Your goal: Replace "reset" with "refresh" in the entries, starting at the first line and stopping after the line that contains "coord(1202,50)". Give only those lines again, with everything else unchanged.

--------------------

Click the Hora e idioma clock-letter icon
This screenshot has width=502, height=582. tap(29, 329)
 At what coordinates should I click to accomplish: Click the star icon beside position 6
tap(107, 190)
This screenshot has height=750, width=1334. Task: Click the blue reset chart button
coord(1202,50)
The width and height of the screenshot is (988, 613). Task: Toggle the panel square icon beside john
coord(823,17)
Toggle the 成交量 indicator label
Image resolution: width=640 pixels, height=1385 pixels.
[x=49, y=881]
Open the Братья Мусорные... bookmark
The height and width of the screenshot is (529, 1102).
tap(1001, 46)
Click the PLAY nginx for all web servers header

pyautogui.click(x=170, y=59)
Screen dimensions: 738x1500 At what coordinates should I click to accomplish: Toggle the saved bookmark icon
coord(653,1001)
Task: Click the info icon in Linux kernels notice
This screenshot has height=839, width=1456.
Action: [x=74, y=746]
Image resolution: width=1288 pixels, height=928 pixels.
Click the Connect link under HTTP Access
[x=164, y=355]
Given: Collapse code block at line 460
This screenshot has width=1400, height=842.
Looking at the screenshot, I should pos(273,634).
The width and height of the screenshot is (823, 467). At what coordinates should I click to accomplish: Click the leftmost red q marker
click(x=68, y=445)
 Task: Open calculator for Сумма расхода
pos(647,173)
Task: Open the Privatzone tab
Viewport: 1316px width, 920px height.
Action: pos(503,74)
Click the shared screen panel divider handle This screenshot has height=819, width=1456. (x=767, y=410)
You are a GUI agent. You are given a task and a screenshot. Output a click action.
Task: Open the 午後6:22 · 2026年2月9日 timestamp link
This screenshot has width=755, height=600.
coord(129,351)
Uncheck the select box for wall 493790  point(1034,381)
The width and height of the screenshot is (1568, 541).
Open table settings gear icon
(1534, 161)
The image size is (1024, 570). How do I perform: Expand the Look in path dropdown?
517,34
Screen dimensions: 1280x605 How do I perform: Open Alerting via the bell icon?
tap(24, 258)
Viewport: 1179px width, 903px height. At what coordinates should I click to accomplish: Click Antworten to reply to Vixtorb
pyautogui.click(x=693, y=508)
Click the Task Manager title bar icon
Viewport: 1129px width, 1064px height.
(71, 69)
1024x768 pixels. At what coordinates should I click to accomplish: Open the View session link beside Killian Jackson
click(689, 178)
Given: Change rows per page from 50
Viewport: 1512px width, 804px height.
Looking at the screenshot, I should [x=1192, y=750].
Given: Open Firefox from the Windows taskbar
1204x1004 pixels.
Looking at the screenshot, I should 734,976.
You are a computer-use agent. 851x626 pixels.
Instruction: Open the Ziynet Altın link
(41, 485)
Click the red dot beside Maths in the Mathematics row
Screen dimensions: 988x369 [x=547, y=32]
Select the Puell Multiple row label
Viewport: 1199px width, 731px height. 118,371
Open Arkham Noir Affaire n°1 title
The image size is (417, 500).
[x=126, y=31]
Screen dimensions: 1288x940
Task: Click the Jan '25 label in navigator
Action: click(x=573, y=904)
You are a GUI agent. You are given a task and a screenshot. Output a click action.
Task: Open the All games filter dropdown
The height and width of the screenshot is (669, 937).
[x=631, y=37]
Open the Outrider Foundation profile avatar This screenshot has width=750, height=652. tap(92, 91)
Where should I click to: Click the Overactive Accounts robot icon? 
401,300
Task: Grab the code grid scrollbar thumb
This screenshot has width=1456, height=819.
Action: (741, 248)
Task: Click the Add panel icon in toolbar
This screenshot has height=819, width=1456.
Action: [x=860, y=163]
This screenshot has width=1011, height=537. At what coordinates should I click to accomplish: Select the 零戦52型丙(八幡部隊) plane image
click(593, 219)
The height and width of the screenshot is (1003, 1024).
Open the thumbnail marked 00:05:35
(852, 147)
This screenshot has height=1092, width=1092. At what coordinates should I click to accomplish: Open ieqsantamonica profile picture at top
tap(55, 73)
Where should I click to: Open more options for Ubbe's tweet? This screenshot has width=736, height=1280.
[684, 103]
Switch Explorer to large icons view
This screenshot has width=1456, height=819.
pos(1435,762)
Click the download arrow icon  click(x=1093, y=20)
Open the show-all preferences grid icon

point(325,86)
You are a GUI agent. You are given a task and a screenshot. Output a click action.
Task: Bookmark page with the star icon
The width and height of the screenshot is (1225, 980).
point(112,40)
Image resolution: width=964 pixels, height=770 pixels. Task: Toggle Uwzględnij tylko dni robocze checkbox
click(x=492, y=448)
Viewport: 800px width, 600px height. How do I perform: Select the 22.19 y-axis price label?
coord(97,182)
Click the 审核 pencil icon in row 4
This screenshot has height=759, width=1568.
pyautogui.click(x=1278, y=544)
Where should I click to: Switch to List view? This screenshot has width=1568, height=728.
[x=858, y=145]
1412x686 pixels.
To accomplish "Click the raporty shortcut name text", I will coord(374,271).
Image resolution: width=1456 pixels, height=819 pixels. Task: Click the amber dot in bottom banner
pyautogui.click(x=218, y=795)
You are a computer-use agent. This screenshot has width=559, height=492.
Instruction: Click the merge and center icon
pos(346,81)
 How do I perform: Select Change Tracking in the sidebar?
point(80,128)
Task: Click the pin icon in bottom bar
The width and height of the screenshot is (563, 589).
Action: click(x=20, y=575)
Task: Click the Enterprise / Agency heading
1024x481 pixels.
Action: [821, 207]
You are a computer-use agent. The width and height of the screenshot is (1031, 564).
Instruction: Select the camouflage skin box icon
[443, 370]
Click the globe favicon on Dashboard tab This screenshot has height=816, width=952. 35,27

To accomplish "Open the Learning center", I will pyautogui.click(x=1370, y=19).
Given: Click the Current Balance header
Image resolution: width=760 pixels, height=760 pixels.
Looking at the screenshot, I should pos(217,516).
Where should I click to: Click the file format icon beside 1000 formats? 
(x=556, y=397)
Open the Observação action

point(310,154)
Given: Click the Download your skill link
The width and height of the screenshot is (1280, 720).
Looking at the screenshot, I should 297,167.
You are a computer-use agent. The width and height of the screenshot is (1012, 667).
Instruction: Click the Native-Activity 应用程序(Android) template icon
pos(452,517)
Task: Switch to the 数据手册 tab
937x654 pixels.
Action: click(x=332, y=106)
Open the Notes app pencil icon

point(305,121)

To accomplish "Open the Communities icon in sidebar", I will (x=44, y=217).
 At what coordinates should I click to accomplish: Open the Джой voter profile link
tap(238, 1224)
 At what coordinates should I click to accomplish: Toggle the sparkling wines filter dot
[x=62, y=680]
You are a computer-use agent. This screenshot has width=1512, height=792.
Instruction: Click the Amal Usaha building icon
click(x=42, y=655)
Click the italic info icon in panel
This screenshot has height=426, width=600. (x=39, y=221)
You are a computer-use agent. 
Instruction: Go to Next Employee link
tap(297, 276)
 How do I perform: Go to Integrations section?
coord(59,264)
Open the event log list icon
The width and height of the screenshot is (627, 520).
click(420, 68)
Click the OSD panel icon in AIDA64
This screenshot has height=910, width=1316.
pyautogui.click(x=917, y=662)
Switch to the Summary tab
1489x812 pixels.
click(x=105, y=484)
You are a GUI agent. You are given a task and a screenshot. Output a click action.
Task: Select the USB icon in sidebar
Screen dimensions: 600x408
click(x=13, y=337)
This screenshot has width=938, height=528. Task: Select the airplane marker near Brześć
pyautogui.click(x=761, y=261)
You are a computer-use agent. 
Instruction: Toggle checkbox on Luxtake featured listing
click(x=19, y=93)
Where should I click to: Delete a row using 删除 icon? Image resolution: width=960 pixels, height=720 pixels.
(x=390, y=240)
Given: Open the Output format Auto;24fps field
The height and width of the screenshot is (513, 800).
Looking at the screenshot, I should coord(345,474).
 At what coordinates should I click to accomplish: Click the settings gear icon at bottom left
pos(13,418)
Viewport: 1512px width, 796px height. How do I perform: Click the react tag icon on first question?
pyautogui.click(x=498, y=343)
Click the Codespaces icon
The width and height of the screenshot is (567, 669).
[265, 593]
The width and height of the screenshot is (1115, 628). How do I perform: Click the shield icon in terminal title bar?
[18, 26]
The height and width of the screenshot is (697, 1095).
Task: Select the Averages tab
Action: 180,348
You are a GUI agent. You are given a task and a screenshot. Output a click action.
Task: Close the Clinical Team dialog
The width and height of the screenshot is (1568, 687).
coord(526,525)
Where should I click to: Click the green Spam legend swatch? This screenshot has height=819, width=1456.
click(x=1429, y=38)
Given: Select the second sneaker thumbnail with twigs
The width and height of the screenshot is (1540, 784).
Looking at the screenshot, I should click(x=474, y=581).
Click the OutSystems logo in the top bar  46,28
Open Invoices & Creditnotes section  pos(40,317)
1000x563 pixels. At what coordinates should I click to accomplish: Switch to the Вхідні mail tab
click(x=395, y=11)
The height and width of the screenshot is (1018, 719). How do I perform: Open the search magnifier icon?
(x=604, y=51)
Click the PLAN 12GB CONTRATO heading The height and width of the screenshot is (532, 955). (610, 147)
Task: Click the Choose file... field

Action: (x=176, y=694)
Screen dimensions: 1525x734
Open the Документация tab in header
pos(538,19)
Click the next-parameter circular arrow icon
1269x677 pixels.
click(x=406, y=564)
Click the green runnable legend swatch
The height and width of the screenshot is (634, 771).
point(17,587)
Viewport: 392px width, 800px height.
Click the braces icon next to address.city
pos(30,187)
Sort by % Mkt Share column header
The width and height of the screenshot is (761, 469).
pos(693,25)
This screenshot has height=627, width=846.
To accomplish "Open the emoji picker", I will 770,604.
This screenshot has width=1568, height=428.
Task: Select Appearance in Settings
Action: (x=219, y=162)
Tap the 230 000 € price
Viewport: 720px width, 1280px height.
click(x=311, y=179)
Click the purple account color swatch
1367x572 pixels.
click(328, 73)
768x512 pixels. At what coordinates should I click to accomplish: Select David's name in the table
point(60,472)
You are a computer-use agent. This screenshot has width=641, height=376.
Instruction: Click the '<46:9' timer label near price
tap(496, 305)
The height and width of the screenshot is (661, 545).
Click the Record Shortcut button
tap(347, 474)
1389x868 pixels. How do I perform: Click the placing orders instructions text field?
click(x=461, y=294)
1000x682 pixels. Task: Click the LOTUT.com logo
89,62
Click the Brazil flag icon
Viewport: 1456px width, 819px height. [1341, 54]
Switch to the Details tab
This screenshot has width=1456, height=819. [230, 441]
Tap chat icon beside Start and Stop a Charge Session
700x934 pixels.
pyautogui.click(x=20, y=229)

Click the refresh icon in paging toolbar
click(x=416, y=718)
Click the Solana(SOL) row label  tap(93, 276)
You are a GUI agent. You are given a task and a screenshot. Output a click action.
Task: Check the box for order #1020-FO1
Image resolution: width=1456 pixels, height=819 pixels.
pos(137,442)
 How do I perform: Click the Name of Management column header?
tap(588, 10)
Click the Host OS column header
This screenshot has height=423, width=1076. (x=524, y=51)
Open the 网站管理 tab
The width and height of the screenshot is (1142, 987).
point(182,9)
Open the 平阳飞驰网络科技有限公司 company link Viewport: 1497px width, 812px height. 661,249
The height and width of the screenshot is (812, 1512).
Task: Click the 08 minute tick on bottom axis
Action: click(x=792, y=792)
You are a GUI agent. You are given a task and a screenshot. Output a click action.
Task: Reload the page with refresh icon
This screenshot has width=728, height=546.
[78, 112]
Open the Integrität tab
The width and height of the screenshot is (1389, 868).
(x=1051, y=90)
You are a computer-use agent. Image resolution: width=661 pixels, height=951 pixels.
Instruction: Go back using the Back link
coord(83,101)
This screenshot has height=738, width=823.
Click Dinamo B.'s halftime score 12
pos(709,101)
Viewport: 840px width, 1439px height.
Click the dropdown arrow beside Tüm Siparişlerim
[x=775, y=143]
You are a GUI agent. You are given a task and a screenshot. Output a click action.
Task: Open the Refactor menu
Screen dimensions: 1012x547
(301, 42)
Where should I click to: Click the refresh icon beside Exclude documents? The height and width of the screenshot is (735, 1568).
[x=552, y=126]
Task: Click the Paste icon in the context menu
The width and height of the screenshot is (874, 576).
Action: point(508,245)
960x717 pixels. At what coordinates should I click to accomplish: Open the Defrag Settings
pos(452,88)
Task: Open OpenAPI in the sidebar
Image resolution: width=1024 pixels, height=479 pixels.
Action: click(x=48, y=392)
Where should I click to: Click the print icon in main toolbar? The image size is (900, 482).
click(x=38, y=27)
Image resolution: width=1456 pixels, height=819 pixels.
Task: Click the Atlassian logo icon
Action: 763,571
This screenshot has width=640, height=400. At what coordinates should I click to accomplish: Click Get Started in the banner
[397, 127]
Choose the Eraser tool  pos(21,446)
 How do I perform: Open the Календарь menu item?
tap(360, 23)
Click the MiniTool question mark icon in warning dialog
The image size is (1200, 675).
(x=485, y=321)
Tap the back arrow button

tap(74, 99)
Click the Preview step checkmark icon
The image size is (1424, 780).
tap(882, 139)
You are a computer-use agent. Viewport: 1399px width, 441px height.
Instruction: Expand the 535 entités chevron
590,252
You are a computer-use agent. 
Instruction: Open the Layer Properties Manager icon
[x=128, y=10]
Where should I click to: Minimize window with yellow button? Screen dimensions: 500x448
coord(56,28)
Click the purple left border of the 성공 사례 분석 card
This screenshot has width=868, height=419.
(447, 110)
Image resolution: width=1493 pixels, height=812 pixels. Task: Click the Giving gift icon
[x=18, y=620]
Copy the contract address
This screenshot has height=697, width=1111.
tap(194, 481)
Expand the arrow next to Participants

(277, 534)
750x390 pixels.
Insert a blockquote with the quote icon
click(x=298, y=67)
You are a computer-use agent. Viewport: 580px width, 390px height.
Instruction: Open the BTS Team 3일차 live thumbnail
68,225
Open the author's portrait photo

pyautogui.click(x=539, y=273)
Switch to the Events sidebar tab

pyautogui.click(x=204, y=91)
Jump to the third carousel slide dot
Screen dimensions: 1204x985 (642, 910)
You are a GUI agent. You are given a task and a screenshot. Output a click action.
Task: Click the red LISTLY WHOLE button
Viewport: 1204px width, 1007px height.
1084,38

--------------------

Task answer:
Click the Hora e idioma clock-letter icon
This screenshot has width=502, height=582. tap(29, 329)
 At what coordinates should I click to accomplish: Click the star icon beside position 6
tap(107, 190)
This screenshot has height=750, width=1334. Task: Click the blue refresh chart button
coord(1202,50)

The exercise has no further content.